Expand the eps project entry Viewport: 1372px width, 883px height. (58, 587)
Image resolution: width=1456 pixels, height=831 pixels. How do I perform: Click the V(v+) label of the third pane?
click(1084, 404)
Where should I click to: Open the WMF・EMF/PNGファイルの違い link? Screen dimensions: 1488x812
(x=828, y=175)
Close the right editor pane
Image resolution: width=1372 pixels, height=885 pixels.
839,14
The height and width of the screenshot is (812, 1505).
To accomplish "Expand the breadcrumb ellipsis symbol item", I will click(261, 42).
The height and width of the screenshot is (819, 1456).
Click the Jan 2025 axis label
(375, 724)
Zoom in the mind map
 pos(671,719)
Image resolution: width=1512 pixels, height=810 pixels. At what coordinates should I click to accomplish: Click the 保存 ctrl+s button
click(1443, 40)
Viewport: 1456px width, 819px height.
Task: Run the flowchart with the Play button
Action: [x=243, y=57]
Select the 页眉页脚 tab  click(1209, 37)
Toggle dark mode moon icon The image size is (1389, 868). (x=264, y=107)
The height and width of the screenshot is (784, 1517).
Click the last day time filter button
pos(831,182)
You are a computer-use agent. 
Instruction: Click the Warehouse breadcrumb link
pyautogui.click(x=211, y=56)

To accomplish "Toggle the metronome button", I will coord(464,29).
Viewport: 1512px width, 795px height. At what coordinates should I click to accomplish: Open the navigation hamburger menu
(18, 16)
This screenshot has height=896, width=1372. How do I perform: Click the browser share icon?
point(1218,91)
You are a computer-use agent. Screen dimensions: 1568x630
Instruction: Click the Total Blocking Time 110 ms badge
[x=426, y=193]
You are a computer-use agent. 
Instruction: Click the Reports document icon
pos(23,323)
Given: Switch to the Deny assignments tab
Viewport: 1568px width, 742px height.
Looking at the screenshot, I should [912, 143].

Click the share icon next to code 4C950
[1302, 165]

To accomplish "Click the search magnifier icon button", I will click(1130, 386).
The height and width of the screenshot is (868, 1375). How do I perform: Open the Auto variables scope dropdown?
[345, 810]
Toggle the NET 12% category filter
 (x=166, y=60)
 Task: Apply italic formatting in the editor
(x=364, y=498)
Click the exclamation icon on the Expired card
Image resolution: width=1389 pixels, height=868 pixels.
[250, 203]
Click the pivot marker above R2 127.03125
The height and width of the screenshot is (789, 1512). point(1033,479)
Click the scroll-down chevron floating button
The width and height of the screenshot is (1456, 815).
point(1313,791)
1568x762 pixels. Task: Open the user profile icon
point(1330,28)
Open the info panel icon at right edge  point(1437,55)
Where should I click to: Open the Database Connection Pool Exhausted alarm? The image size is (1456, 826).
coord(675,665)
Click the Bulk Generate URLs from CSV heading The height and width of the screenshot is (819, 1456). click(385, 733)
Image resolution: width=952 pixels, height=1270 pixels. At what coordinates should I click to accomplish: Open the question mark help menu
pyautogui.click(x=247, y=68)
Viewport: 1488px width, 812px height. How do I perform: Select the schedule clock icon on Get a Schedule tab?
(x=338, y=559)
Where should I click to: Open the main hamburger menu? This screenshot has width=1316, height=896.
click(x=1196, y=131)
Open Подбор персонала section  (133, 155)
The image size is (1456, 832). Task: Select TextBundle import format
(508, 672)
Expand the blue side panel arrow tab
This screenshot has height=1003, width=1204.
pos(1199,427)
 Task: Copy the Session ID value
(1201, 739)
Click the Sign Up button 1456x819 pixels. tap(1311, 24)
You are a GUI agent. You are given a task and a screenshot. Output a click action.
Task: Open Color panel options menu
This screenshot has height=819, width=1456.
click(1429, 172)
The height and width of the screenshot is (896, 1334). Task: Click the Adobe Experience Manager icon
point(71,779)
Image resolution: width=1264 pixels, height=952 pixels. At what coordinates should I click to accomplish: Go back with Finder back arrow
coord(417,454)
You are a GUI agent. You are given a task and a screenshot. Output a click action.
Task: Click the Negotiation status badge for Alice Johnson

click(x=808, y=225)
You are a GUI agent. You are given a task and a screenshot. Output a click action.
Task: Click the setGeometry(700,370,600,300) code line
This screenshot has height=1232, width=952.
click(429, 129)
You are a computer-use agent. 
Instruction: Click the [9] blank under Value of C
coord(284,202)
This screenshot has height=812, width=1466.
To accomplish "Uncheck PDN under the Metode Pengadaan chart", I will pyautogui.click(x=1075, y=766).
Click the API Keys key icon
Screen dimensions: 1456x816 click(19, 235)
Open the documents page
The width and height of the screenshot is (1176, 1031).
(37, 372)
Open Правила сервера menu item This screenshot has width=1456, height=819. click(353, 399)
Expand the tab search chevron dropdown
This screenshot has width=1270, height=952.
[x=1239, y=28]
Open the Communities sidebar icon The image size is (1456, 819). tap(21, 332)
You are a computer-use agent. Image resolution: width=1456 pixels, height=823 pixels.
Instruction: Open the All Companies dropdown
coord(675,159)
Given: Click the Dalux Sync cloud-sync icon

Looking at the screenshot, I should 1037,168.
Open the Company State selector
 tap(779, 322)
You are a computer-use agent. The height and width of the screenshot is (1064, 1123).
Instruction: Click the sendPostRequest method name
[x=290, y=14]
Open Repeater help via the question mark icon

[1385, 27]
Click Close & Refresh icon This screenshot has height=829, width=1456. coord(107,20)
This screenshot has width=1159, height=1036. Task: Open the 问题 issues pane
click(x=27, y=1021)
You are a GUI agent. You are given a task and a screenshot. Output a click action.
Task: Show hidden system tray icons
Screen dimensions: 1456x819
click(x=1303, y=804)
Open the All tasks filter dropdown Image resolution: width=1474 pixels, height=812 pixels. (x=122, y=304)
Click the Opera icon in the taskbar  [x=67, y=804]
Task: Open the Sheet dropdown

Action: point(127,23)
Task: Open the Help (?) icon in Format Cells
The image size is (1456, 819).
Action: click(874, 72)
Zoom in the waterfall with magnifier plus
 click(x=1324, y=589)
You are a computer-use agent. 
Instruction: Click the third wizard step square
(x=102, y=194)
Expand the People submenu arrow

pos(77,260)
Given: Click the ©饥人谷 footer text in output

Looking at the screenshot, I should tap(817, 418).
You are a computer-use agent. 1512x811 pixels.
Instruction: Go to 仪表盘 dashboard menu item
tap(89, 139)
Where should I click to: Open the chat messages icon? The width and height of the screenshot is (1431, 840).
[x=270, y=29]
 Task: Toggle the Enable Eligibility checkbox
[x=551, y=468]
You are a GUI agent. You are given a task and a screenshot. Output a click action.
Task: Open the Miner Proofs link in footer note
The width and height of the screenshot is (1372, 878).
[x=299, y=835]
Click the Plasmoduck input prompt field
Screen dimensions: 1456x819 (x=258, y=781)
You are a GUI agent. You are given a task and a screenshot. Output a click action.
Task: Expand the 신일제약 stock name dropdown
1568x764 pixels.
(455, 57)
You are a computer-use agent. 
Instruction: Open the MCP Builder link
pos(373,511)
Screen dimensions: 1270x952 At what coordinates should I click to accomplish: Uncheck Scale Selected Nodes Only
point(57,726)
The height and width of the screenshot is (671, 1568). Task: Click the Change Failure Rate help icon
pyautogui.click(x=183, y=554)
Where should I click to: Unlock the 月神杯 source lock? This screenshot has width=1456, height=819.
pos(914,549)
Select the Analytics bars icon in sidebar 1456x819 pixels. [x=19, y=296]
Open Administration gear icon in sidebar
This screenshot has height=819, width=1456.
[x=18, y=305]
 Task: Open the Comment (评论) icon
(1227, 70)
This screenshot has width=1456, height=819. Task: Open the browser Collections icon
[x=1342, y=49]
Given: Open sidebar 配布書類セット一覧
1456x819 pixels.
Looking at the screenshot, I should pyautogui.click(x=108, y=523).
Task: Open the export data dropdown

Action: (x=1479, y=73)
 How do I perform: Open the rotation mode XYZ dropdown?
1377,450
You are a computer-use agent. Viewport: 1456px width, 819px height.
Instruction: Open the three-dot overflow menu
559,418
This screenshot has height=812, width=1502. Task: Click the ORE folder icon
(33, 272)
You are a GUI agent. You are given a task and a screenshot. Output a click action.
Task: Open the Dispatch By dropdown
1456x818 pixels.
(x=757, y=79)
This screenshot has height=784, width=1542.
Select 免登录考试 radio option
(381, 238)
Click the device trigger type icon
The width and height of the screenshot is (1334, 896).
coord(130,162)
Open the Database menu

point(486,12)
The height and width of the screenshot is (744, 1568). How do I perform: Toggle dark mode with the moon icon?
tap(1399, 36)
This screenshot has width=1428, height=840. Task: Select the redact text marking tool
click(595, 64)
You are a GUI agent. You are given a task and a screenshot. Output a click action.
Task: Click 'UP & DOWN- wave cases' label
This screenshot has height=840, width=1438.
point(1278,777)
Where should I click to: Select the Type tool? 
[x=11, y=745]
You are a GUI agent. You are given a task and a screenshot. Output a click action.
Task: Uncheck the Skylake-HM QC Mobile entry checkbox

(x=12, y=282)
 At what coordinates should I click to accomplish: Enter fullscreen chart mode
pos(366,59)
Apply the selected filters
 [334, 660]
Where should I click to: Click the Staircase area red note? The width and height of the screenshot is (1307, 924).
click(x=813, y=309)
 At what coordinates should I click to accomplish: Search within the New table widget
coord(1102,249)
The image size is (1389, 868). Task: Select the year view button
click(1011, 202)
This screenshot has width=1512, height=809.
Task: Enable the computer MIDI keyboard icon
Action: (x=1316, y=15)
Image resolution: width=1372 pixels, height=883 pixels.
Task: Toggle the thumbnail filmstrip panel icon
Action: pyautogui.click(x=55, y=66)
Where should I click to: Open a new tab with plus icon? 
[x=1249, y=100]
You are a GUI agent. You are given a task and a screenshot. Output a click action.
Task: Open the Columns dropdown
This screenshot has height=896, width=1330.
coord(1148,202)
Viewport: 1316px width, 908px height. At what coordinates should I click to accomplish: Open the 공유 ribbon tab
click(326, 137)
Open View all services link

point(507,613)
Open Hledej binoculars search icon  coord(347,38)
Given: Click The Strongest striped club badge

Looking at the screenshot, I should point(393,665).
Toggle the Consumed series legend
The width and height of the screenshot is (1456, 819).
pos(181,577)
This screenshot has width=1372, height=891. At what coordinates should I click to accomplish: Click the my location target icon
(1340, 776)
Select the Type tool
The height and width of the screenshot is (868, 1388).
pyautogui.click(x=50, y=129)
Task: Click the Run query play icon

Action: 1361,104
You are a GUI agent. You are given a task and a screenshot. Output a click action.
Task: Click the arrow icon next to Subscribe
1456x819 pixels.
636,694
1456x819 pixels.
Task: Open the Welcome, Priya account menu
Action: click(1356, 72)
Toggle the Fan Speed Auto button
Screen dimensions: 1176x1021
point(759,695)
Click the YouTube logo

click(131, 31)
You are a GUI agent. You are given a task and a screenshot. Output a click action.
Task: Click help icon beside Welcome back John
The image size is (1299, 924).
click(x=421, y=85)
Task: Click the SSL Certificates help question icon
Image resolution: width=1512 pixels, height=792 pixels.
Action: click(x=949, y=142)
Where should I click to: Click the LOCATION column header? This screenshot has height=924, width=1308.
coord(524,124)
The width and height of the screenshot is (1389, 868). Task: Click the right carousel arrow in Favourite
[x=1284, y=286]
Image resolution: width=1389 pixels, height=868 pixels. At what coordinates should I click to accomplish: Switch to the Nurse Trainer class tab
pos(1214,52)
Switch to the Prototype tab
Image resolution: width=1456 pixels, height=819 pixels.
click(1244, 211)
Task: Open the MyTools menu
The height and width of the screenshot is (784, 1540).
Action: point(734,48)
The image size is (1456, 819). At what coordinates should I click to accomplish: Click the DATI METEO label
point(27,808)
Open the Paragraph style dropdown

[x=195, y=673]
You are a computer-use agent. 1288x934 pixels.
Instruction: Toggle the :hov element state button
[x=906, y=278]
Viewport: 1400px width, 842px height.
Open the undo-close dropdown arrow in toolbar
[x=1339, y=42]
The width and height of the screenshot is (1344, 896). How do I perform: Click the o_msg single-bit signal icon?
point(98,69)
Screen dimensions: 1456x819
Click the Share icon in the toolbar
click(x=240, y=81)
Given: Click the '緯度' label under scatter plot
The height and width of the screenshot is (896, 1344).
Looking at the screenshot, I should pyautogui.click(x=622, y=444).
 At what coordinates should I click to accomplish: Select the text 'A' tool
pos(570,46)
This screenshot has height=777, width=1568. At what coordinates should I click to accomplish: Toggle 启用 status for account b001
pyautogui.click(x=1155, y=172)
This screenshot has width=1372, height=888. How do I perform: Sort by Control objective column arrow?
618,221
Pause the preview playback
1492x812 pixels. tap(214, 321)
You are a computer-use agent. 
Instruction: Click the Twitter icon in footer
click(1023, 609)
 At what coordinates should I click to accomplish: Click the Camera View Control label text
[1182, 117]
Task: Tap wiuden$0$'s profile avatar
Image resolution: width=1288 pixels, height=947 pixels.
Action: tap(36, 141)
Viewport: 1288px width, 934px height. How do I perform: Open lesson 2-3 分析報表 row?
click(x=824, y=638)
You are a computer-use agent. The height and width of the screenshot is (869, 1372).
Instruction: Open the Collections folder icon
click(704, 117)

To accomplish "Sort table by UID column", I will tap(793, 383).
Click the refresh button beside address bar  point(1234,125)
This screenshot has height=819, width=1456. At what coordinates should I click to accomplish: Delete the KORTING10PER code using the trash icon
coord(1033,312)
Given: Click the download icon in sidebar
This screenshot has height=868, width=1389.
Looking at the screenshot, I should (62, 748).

▬▬▬

**Directions for this task:** Among the records above, repeat exactly the line with "Task: Toggle the Enable Eligibility checkbox", the line with "Click the device trigger type icon", and every line in between, and only those.

**Exercise solution:**
 Task: Toggle the Enable Eligibility checkbox
[x=551, y=468]
You are a GUI agent. You are given a task and a screenshot. Output a click action.
Task: Open the Miner Proofs link in footer note
The width and height of the screenshot is (1372, 878).
[x=299, y=835]
Click the Plasmoduck input prompt field
Screen dimensions: 1456x819 (x=258, y=781)
You are a GUI agent. You are given a task and a screenshot. Output a click action.
Task: Expand the 신일제약 stock name dropdown
1568x764 pixels.
(455, 57)
You are a computer-use agent. 
Instruction: Open the MCP Builder link
pos(373,511)
Screen dimensions: 1270x952 At what coordinates should I click to accomplish: Uncheck Scale Selected Nodes Only
point(57,726)
The height and width of the screenshot is (671, 1568). Task: Click the Change Failure Rate help icon
pyautogui.click(x=183, y=554)
Where should I click to: Unlock the 月神杯 source lock? This screenshot has width=1456, height=819.
pos(914,549)
Select the Analytics bars icon in sidebar 1456x819 pixels. [x=19, y=296]
Open Administration gear icon in sidebar
This screenshot has height=819, width=1456.
[x=18, y=305]
 Task: Open the Comment (评论) icon
(1227, 70)
This screenshot has width=1456, height=819. Task: Open the browser Collections icon
[x=1342, y=49]
Given: Open sidebar 配布書類セット一覧
1456x819 pixels.
Looking at the screenshot, I should pyautogui.click(x=108, y=523).
Task: Open the export data dropdown

Action: (x=1479, y=73)
 How do I perform: Open the rotation mode XYZ dropdown?
1377,450
You are a computer-use agent. Viewport: 1456px width, 819px height.
Instruction: Open the three-dot overflow menu
559,418
This screenshot has height=812, width=1502. Task: Click the ORE folder icon
(33, 272)
You are a GUI agent. You are given a task and a screenshot. Output a click action.
Task: Open the Dispatch By dropdown
1456x818 pixels.
(x=757, y=79)
This screenshot has height=784, width=1542.
Select 免登录考试 radio option
(381, 238)
Click the device trigger type icon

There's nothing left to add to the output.